Chasing Blunnies, Rainbows and Unicorns
Every season thousands of shoe styles are introduced to the marketplace only to disappear a few months later without a whimper. Styles that were good enough to sell in—some with great expectations—gather dust on shelves and eventually get flushed through vast clearance networks or returned to manufacturers who discount, donate and dump the unwanted merchandise. I envision an Island of Misfit Styles somewhere, filled with sad shoes longing to be worn. The alternative reality of legions of failed styles lining landfills around the globe is far more depressing.

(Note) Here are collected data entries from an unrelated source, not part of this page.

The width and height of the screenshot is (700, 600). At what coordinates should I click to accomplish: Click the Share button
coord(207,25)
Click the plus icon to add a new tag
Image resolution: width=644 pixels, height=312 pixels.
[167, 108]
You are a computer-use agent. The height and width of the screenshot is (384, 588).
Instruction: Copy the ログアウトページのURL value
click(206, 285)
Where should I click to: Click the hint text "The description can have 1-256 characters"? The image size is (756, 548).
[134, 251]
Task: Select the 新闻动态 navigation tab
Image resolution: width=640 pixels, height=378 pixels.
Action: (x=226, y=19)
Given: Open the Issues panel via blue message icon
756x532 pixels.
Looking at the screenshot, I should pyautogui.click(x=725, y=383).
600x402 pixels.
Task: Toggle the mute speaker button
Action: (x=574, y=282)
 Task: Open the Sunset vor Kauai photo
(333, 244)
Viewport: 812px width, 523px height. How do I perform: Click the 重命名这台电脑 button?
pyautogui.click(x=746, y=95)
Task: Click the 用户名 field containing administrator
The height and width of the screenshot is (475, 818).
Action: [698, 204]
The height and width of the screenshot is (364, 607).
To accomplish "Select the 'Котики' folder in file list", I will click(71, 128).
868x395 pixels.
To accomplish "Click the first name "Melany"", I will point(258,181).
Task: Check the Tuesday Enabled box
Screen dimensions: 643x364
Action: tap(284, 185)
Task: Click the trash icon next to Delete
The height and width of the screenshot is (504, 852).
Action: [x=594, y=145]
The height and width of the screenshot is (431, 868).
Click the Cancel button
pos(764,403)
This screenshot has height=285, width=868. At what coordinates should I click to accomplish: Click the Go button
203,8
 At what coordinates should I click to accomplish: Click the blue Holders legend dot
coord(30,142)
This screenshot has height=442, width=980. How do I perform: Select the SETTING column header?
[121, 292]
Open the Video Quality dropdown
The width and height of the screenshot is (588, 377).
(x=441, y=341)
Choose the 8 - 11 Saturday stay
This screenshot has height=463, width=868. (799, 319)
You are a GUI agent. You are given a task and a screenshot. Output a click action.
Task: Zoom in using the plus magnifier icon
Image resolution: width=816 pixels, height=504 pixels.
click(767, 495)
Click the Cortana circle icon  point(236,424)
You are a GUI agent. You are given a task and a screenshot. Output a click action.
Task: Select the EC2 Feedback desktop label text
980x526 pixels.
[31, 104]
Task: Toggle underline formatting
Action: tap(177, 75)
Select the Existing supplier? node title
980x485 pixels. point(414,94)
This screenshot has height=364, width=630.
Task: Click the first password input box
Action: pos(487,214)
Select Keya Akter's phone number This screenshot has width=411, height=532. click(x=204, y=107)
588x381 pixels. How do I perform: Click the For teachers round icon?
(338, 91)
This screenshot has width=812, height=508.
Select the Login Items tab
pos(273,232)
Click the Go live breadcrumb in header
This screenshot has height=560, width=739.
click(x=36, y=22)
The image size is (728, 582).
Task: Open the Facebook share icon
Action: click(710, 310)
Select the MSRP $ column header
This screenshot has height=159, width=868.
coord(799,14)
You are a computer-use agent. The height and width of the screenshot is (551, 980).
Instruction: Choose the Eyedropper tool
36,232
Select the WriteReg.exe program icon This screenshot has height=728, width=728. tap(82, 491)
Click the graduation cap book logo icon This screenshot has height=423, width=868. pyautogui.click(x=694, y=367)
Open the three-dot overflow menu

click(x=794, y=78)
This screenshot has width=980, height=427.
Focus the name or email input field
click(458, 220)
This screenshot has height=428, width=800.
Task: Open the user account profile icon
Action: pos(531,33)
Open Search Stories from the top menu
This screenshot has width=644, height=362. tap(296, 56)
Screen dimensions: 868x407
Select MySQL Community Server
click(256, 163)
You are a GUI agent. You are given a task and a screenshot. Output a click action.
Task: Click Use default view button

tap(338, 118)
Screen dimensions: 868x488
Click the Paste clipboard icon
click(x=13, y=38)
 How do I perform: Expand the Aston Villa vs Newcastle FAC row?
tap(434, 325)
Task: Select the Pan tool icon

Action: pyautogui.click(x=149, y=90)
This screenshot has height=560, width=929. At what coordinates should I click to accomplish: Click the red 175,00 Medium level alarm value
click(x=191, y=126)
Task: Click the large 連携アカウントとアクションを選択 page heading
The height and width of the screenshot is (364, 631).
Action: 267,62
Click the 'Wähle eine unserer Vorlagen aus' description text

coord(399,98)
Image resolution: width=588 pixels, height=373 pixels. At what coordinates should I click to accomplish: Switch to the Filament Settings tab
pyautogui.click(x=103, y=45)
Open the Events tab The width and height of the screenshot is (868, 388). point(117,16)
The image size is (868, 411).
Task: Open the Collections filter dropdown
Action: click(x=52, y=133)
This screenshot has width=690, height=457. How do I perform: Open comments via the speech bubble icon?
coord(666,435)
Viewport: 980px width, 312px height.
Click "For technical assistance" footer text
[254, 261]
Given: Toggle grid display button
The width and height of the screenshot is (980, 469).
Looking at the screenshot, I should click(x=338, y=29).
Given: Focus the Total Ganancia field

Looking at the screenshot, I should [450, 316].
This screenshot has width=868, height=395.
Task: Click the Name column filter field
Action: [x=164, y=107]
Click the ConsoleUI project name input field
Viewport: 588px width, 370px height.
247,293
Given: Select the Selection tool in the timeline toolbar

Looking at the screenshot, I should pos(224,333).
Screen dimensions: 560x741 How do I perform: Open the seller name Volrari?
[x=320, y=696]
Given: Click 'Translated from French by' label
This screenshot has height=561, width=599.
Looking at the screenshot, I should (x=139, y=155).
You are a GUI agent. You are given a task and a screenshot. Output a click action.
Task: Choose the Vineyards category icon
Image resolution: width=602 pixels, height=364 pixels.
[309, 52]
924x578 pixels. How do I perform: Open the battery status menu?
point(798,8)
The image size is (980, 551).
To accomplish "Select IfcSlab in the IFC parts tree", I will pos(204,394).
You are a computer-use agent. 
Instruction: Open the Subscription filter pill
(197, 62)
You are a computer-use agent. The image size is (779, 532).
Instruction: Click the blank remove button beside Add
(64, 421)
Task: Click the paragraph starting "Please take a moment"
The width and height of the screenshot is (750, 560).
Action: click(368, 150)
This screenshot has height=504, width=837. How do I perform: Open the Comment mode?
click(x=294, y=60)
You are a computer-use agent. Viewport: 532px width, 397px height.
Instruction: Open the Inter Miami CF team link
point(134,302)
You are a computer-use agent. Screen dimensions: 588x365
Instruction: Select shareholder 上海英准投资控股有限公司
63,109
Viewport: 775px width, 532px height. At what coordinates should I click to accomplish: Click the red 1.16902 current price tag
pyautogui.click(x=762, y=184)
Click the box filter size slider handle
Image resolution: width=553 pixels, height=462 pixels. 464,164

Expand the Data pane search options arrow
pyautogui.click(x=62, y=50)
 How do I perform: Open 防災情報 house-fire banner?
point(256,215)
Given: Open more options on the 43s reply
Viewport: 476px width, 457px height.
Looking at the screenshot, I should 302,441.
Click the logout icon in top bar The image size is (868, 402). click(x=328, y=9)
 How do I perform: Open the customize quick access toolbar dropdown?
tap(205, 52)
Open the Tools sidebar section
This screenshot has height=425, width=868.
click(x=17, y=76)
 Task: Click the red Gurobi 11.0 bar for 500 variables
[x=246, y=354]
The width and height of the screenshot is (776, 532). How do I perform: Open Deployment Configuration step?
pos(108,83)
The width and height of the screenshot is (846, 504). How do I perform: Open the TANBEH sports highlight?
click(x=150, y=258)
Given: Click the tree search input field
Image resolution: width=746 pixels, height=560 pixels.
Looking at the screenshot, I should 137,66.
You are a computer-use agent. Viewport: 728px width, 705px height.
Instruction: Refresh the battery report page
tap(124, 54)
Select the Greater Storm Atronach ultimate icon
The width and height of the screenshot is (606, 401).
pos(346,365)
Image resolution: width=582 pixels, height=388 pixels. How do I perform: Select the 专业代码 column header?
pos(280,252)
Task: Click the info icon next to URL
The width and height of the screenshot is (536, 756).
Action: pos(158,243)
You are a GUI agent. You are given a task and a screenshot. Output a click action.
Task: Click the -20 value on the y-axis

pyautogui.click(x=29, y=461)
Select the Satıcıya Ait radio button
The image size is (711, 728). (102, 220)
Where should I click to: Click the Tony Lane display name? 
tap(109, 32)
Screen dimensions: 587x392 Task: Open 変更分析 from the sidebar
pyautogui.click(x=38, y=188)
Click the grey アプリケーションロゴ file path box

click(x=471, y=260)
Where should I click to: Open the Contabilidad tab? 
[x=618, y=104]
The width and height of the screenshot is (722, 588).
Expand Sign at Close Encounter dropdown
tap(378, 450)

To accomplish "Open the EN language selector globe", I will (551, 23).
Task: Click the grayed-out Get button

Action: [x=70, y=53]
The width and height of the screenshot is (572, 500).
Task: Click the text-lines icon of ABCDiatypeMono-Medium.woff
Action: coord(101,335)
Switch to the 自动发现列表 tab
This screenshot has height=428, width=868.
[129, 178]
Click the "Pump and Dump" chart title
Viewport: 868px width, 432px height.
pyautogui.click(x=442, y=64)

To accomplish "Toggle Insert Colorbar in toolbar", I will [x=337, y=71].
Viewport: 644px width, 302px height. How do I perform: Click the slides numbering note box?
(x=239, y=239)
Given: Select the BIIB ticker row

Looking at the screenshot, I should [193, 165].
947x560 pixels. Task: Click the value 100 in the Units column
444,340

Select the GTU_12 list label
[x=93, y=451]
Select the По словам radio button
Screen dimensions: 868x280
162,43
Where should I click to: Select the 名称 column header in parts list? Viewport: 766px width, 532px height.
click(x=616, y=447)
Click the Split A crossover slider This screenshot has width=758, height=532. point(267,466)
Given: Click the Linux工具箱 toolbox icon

Of course, not all of these styles are complete failures. Many sell quite well—some for several seasons and a select few for several years. Some bolt out of the gate and help establish entire brands and/or categories. A few sit high atop the style pyramid to rule Shoelandia for a moment! But their reigns often end abruptly. Fashion is a fickle beast with no remorse about toppling its former style kings and queens.
Then there are the unicorn styles, rare perennial best sellers that stay in the market for decades. Even more impressive, these rarities show no signs of going out of style. They are immune to macro trends and aging demographics, possessing a magic anti-passé serum. While their popularity ebbs and flows, they have an uncanny ability to cycle back into fashion time and again. Take the Adidas Superstar, which has experienced several fashion acmes since its debut in 1969 as a performance basketball shoe worn by 75 percent of NBA players in the early ’70s. During the ’80s the “shell toe” became integral to the hip-hop uniform (along with bucket hats, gold chains and track suits) thanks to Run DMC and its hit song “My Adidas.” The style’s recent turn in the spotlight during the athleisure wave has dwarfed its previous sales peaks.
Such iconic styles are well known beyond the world of Shoepeople. Take Converse’s Chuck Taylor All Star and Birkenstock’s Arizona sandal. They reflect the sartorial attitude of entire generations. Gen X, for example, is best viewed through the lens of so-called slackers sporting alternative fashion staples like Chucks and Dr. Marten’s 1460 boots—another shoe unicorn. Both are anti-establishment staples to this day. Sperry Top Siders? This staple of the ’80s-era The Official Preppy Handbook remains in circulation even now. Frye’s iconic Campus boot screams ’70s fashion at the same decibel as bell bottoms and butterfly collars, and we all know how many turns around the fashion floor that decade has made since its debut.
The stories about how these shoe unicorns came into existence are fascinating. They are often happy accidents and their successes are almost always surprises. There is no basic formula for producing lasting shoe greatness. (If it were that easy, everybody would do it.) However, many iconic shoes have similarities running through their DNA. They often feature a breakthrough design/technology (Teva’s Universal sport sandal, circa 1984, for example, and Nike’s Air Max in 1987) and are often packaged in an (arguably) ugly yet utilitarian aesthetic. In fact, the most common traits running through iconic shoe designs are their everyday style versatility and comfort attributes. While beauty is in the eye of the beholder, cosmetics often take a backseat. (Think the Ugg short boot and Merrell’s Jungle Moc.)
Two more utilitarian iconic shoe designs—the latest inductees to our Footwear Plus Style Hall of Fame—are the Blundstone 500 Series boot and Mephisto’s Rainbow walking shoe (page 18 and 20, respectively). Both made their debuts more than 40 years ago and are trending strong of late as a younger generation discovers their unique design attributes. Both styles are awash in originality and dripping with authenticity. Their benefits have stood the test of time. They are true originals with stories worth telling—inspiring reminders that unicorns do exist in our industry. You never know when the next one will appear.